Gays Rally Against Methamphetamine Addiction



Methamphetamine use has been linked with a spread of a new virulent strain of HIV in the Gay community (by a gay man who frequented Methamphetamine - fueled sex parties).


New York's Gay community is fighting back. Read the story here:

NEW YORK (AP) -- It's a Friday evening, traditional kickoff time for the party scene in New York's gay community, but the 75 men packed into a small room at a gay health center aren't in a partying mood. Through a humbling 12-step program modeled after Alcoholics Anonymous, they are battling to kick their addiction to methamphetamine, and in doing so escape an epidemic that is roiling urban gay communities nationwide with disease, despair, embarrassment and anger.
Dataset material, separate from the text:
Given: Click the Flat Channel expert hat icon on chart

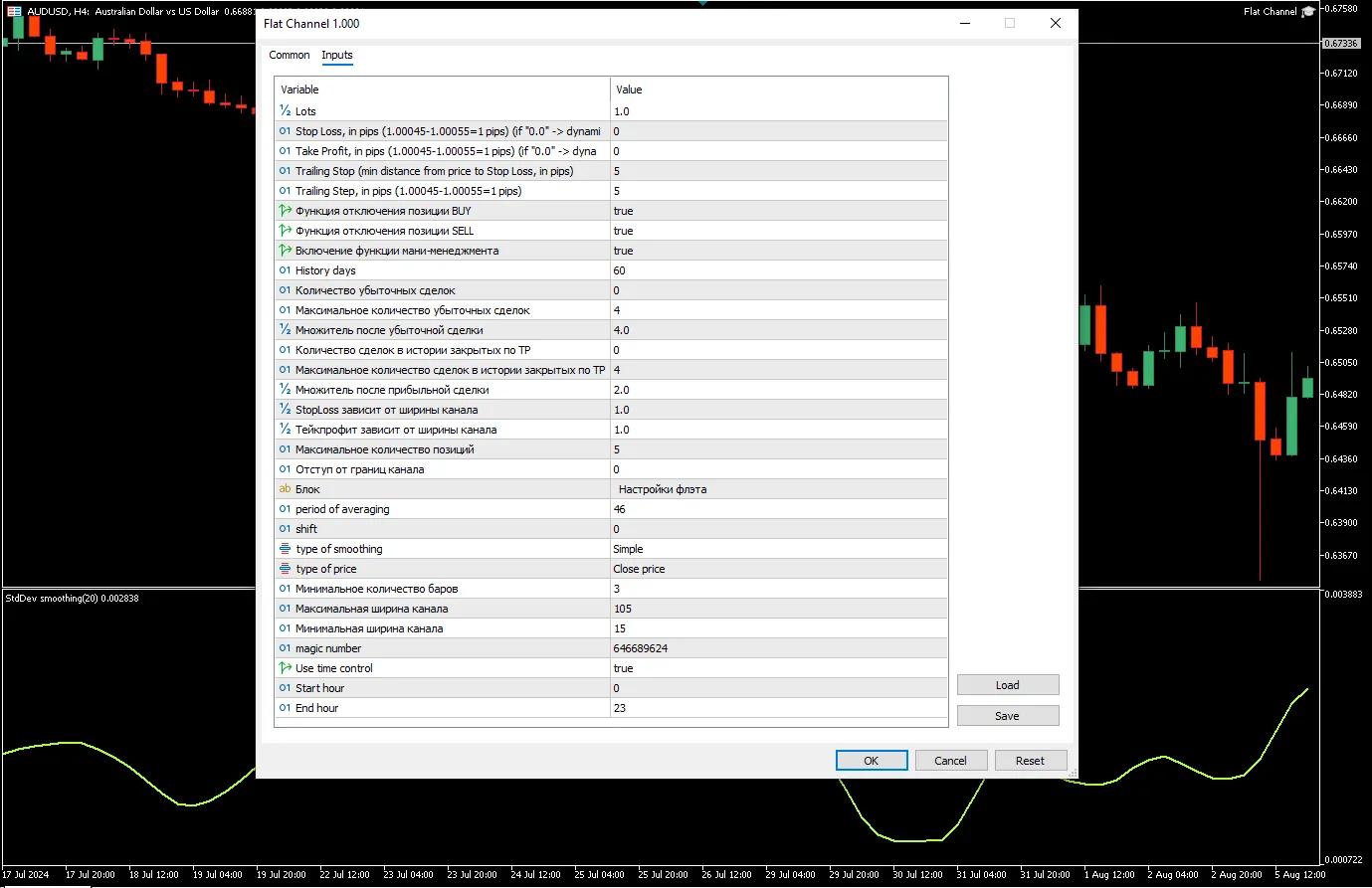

Meth is an equal-opportunity menace - many thousands of men and women, gay and straight, have fallen prey to it in rural villages, placid suburbs and city slums. But gay leaders in New York, California and elsewhere bluntly acknowledge that their communities have distinctive problems with the drug, and an unavoidable responsibility to combat it.
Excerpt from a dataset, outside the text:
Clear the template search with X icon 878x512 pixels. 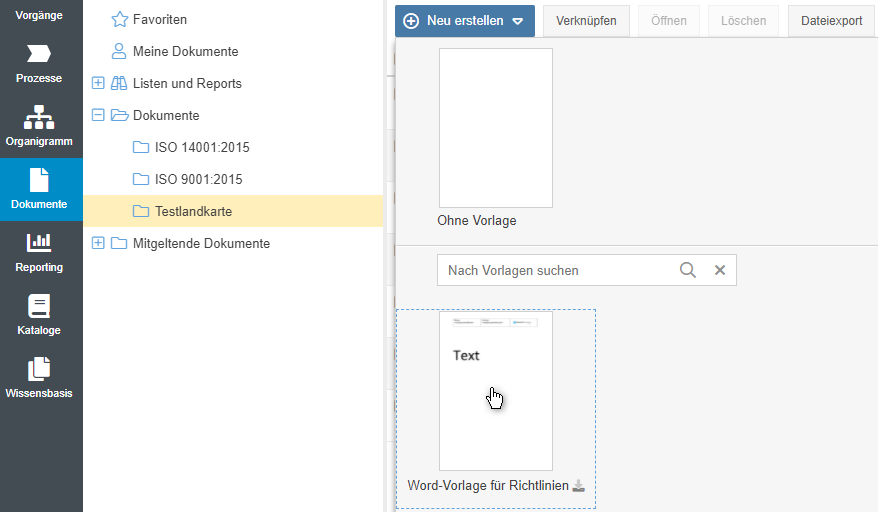coord(719,270)
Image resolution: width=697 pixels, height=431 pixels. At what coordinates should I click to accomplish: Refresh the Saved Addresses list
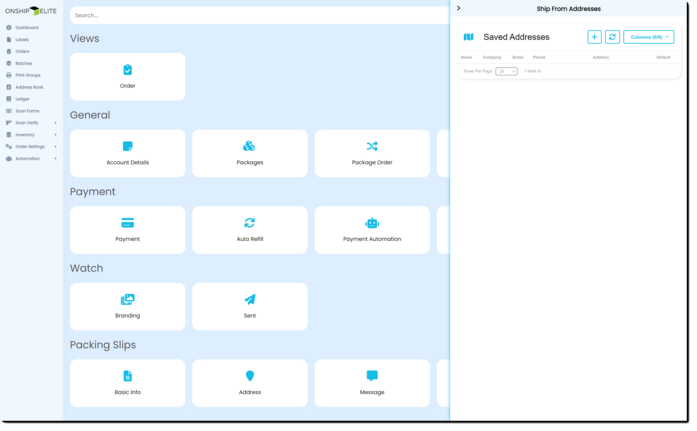coord(612,37)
"Years from now we'll look back, as gay men, and be pretty despondent that we popularized and glamorized this drug," said Dan Carlson, an ex-addict who has become one of New York's leading anti-meth campaigners.

"I'm not anti-partying or anti-sex," he said. "But how can we fight for our rights as a sexual minority if we don't establish what's right and wrong in our community, and look out for each other."

Crystal meth - which can be snorted, smoked or injected - has been a popular gay party drug on the West Coast for more than a decade, and in New York since the late 1990s. In many cities, however, gay activists and health officials were not quick to confront the fact that the drug, by curbing inhibitions and boosting energy, encourages unsafe multi-partner sex and thus increases the risk of HIV transmission.

In New York, alarm over meth intensified in February, when health officials reported a rare strain of highly resistant, rapidly progressing HIV in a gay man who regularly engaged in meth-fueled sex parties. But the tide began turning against the drug a year earlier, when gay activists held the first of several forums on the epidemic and an ex-addict named Peter Staley circulated posters with an eye-catching message: "Buy Crystal. Get HIV Free."

Staley, a bond trader-turned-AIDS activist, is guardedly optimistic that the forums and ad campaigns are helping stigmatize the drug.

"A year and a half ago, this was a whispered-about epidemic," he said. "If it came up, it was someone bragging about their wild weekend on meth, and no one had the courage to say, 'What the hell are you laughing about?..."

Another story is here.

And another here.

Straight or Gay Methamphetamine remains an Unnecessary Epidemic which needs to be terminated.